Limitations and alternatives
Writing your backup script or leveraging an open source package and modifying it like what we did earlier has some limitations.
Those solutions come with a lot of overhead, as you have to go through the code and see if it is the right solution for you. This is another limitation in itself since you’ll be limited to programming languages you’re familiar with. Additionally, most of the solutions are not particularly feature-rich and may have limited ability to restore metadata, like issues and pull requests.
This option has other complicating factors as well. Backing up with a script, you have to manage where the backup data is stored, both in terms of having the storage available and in ensuring its security. Then, on top of everything else, you have to keep an eye out for any API changes that might affect your ability to connect to GitHub and manage the codebase.

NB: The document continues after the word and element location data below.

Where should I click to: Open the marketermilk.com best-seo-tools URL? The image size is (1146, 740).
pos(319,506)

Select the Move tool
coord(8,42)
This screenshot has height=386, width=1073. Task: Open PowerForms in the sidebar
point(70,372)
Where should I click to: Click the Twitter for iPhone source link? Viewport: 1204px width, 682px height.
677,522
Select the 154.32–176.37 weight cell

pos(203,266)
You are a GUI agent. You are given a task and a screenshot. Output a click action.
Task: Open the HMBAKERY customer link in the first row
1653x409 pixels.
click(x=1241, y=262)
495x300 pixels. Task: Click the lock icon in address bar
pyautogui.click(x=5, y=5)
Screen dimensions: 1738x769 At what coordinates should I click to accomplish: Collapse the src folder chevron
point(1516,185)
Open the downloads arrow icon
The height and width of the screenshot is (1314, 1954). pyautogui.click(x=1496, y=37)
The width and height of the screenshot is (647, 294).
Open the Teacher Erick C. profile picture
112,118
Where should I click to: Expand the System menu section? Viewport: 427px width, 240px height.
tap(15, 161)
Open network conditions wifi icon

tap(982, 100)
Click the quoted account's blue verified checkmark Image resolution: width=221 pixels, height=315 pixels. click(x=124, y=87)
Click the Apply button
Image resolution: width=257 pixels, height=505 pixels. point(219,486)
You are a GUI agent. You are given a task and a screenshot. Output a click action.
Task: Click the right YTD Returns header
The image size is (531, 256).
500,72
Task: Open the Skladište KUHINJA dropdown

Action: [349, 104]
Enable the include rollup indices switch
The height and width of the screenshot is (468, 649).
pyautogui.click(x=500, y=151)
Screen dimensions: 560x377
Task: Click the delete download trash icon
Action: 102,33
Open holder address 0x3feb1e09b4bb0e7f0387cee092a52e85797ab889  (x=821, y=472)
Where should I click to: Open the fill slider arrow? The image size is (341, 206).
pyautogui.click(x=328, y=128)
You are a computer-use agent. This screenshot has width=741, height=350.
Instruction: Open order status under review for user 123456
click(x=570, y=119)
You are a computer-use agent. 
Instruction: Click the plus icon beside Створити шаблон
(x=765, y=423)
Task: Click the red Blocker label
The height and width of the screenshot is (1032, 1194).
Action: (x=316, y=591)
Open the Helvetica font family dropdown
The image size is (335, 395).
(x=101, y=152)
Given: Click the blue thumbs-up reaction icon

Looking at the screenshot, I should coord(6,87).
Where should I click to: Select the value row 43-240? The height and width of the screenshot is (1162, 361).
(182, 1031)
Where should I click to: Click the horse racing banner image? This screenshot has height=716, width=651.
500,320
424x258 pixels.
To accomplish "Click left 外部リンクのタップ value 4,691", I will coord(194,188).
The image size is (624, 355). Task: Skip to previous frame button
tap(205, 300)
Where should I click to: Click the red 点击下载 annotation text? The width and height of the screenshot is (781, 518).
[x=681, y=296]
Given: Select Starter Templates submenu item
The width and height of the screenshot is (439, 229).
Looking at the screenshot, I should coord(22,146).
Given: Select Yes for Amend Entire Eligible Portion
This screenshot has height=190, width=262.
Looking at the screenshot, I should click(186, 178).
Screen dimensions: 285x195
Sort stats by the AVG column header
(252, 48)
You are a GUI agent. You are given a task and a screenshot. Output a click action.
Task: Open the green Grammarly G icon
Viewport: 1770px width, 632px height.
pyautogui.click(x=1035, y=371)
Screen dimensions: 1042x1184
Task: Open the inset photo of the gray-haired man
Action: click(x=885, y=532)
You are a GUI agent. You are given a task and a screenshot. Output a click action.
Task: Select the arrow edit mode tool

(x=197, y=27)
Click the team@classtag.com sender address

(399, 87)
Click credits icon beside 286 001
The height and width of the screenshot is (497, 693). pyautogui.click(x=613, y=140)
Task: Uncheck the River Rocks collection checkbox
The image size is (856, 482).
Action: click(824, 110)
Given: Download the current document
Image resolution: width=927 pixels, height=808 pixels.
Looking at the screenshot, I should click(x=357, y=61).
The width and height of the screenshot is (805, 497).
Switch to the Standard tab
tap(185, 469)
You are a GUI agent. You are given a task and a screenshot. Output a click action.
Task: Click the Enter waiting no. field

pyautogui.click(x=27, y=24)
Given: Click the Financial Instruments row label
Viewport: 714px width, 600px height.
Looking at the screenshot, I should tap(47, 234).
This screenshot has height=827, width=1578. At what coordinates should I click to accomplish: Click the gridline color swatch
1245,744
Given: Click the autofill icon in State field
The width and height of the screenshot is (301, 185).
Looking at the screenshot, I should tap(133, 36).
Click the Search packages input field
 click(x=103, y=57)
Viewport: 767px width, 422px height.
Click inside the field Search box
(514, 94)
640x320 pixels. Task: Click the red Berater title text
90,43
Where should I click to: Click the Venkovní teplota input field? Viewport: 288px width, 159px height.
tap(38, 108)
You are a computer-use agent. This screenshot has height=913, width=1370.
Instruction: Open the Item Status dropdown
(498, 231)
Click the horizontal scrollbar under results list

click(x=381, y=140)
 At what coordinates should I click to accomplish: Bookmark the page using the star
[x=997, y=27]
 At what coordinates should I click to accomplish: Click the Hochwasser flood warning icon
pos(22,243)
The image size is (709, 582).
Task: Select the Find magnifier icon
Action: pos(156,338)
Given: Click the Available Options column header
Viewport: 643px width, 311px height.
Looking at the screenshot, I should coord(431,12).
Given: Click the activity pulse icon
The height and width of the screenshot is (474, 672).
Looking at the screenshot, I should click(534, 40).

Using a backup script might be a good option for a very small team or a casual one-person project. However, as your project grows, it’s worth considering a SaaS company like Rewind that offers you the ability to back up your data with no overhead maintenance, lots of helpful features, and a user-friendly interface. You can automate your backups, and if you need to restore, it only takes one click—no wasting time fussing with scripts. Plus, Rewind Backups for GitHub can backup and restore all metadata associated with your repo, including commits, comments, issues, and more essential info.
Conclusion
Just like a database can be corrupted, your codebase can also be corrupted. In this article, you’ve learned about the importance of backing up your code. You’ve also looked at an open source backup script, including the purpose of the functions, and made a slight modification.
You’ve also learned about Rewind, the only SOC 2 Type 2 compliant app verified by GitHub. It provides a one-click, set-it-and-forget-it alternative to tedious and error-prone manual backups. It automatically keeps your backups up to date, allowing your devs to focus on creating value for your customers. You’ve already backed up your database; protect your business by backing up all of your other data, too.